Dans un communiqué publié ce samedi 9 septembre, l’Association des médias d’informations en ligne de la RDC (MILRDC) révèle que le journaliste Stanis Bujakera Tshiamala a été auditionné par la commission en charge de l’enquête sur le meurtre du député Chérubin Okende Senga. Les accusations portées contre lui sont la « propagation de faux bruits » et la « diffusion de fausses informations » en relation avec un article de Jeune Afrique basé sur un rapport attribué à l’Agence nationale de Renseignements (ANR).

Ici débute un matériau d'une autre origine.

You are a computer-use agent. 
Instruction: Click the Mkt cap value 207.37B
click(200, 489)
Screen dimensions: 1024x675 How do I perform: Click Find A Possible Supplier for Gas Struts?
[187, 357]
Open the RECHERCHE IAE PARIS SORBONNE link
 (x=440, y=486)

Selon l’avocat de Stanis Bujakera, ce dernier n’est pas l’auteur de l’article incriminé. Par conséquent, la responsabilité incombe au directeur de publication, conformément à la loi en vigueur. La MILRDC souligne également le fait que le média concerné n’a pas été contacté ou interpellé, ce qui soulève des interrogations quant à la légitimité de cette arrestation.

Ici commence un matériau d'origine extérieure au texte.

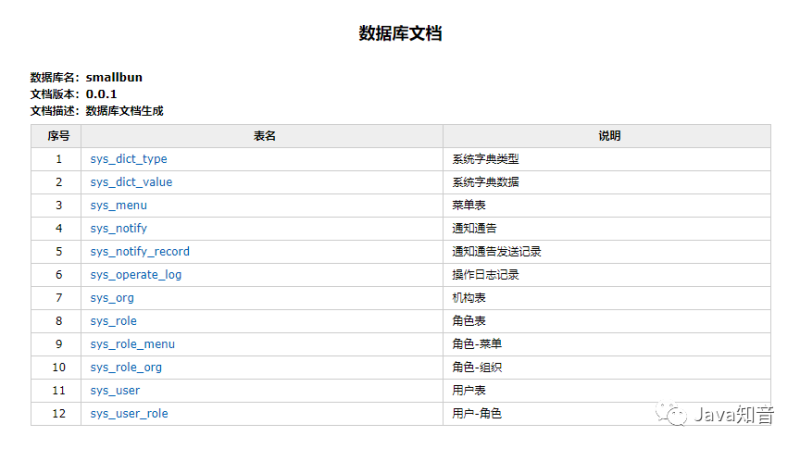Go to the sys_menu table link
This screenshot has width=800, height=449.
coord(118,205)
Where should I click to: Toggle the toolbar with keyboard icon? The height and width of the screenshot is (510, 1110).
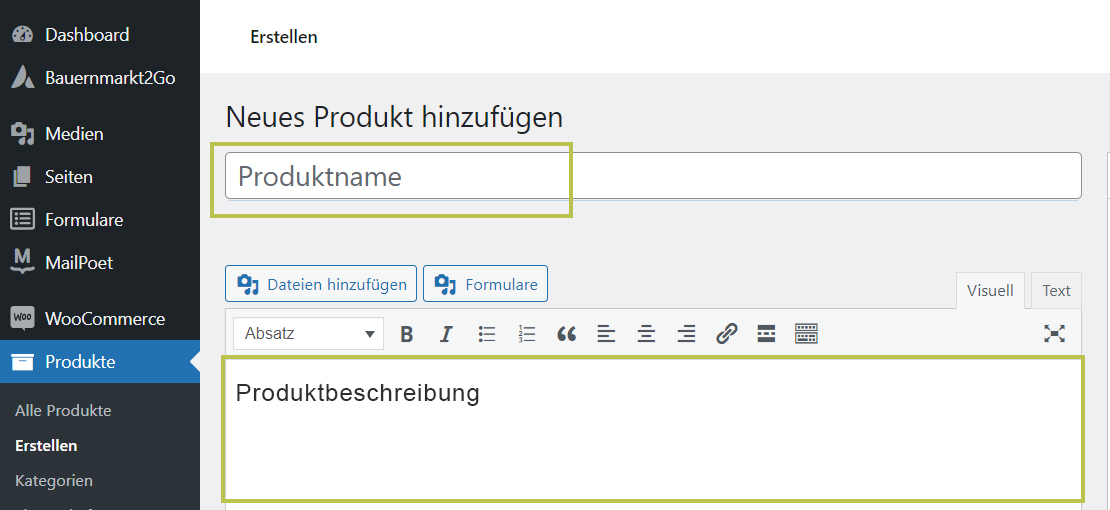point(806,334)
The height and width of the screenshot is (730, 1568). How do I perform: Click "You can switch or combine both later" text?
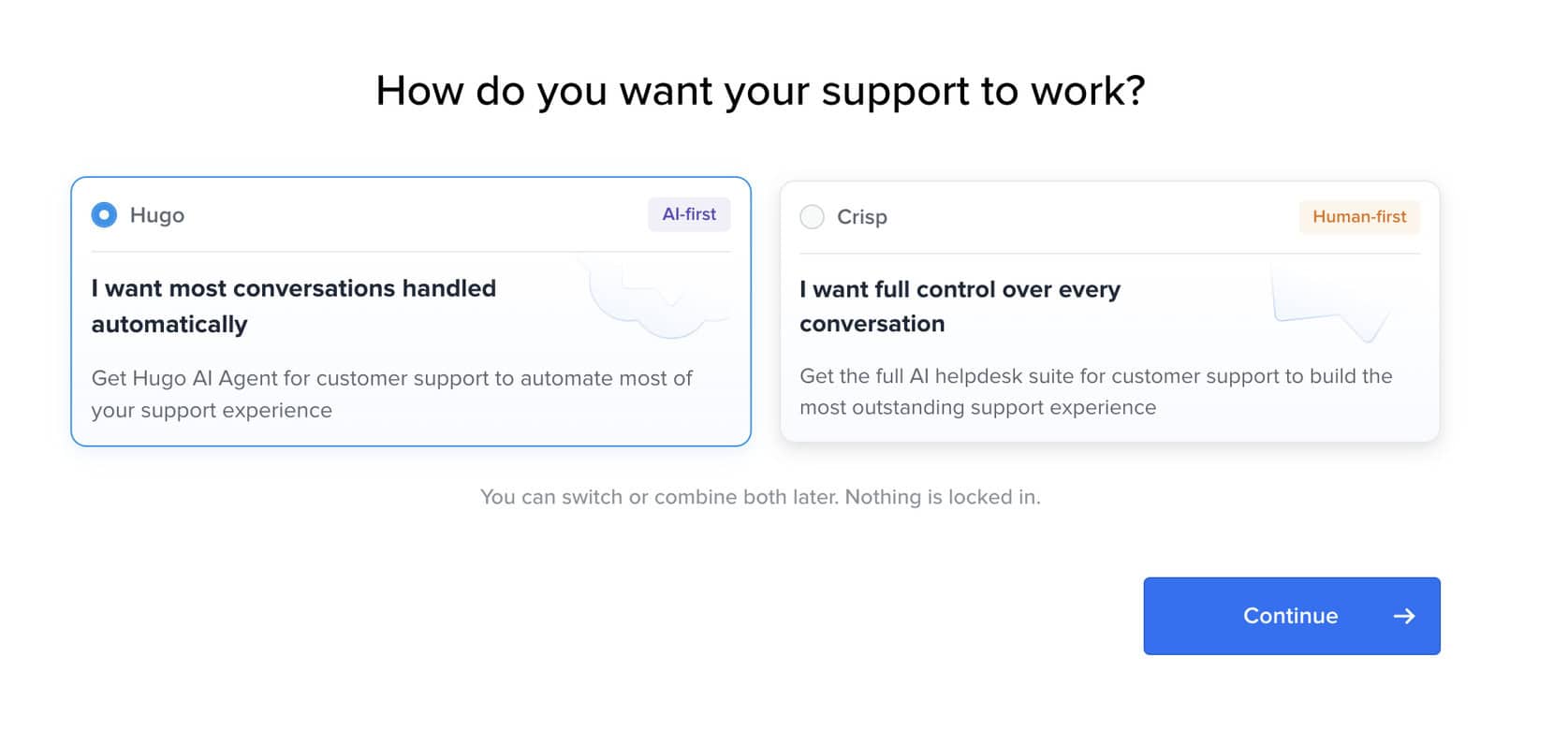coord(659,497)
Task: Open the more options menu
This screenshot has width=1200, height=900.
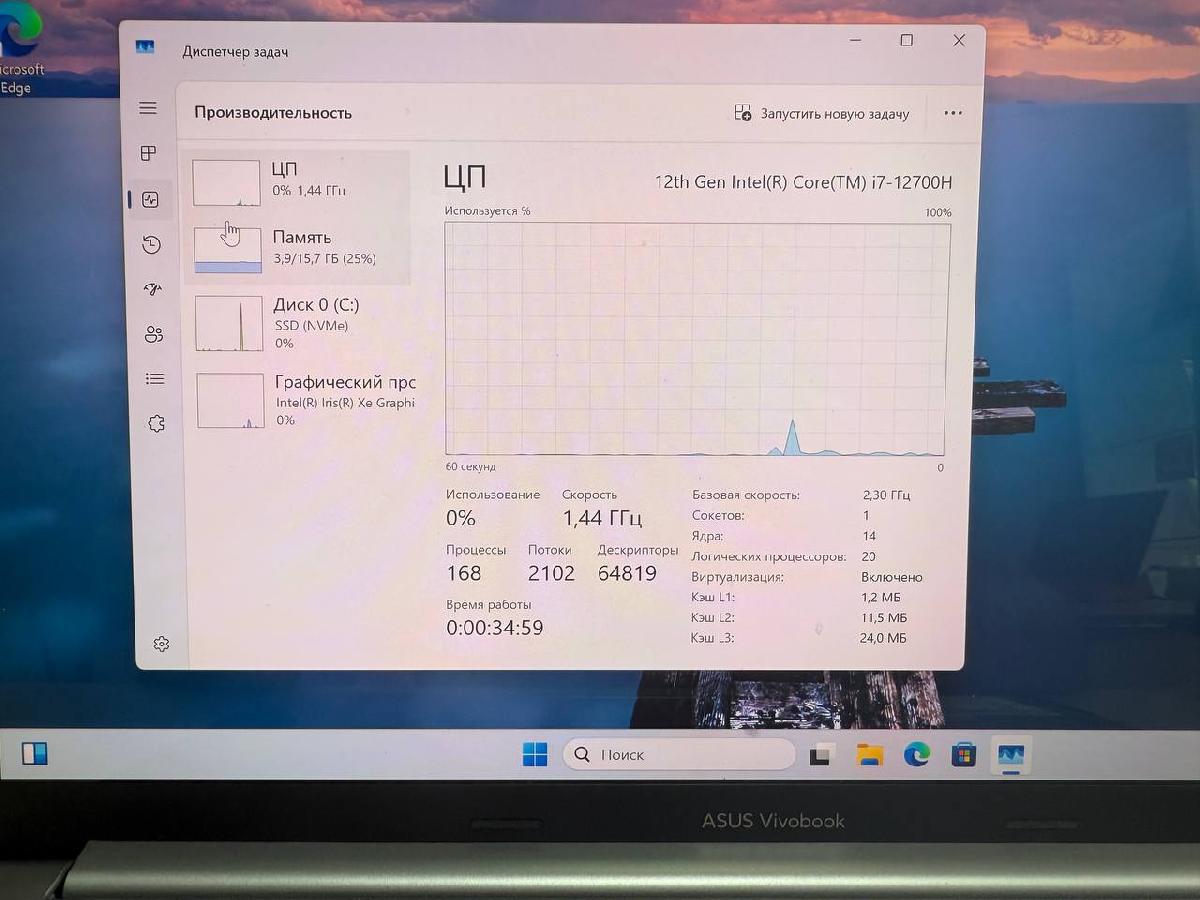Action: click(x=952, y=113)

Face à cette situation, l’Association exige la libération immédiate de Stanis Bujakera et met en garde contre ce qui semble être un harcèlement flagrant. Elle rappelle que les droits fondamentaux du journaliste, tels que le droit d’informer et la liberté de mouvement, doivent être respectés.
L’arrestation du journaliste Stanis Bujakera Tshiamala, correspondant de Jeune Afrique à Kinshasa et directeur de publication adjoint du média en ligne Actualite.cd, le vendredi 8 septembre 2023, a suscité une profonde consternation au sein de la MILRDC. Alors qu’il s’apprêtait à prendre l’avion pour Lubumbashi dans le cadre de son travail, il a été appréhendé à l’aéroport de N’Djili par la police judiciaire et placé en détention.
Cette arrestation constitue une atteinte inacceptable à la liberté de la presse et aux droits fondamentaux du journaliste. La MILRDC appelle les autorités compétentes à agir rapidement pour mettre fin à cette situation et à garantir la protection des journalistes dans l’exercice de leur profession.
Cet incident soulève des préoccupations quant à l’état de la liberté de la presse en RDC et met en lumière la nécessité de réformes pour préserver cette liberté fondamentale. La MILRDC continuera à surveiller de près cette affaire et à défendre les droits des journalistes dans le pays.